What you need to do
The answer is to consist only of an exact retyping of the lines from the one containing "The height and" to the end of the entries, without pictures.

|---|

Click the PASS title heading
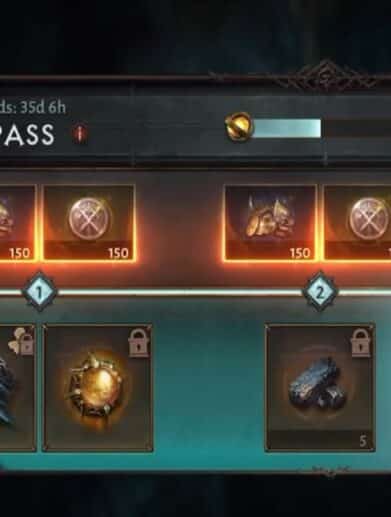This screenshot has width=391, height=517. (x=27, y=134)
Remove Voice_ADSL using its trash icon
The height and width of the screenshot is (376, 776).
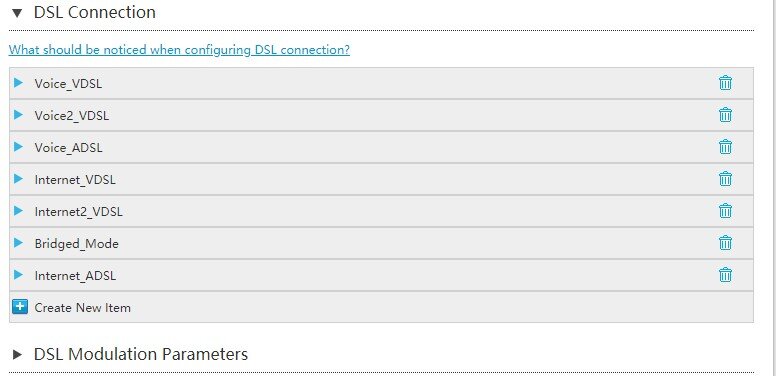[x=725, y=147]
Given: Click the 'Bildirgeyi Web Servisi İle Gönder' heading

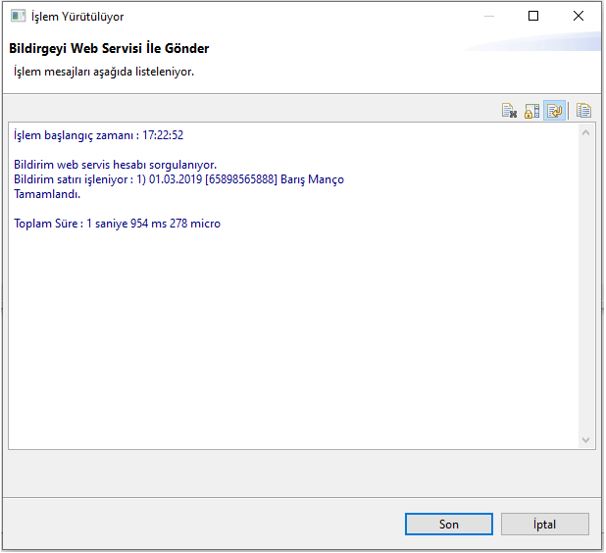Looking at the screenshot, I should pos(109,49).
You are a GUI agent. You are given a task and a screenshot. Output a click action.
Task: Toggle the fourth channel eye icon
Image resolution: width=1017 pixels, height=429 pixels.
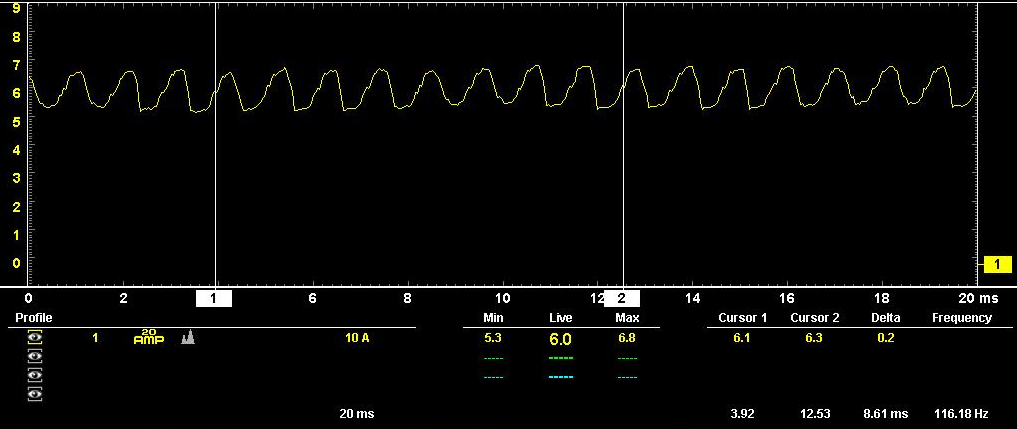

|---|

Result
The height and width of the screenshot is (376, 776).
[x=725, y=147]
Given: Click the 'Bildirgeyi Web Servisi İle Gönder' heading

Looking at the screenshot, I should pos(109,49).
You are a GUI agent. You are given a task and a screenshot. Output a click action.
Task: Toggle the fourth channel eye icon
Image resolution: width=1017 pixels, height=429 pixels.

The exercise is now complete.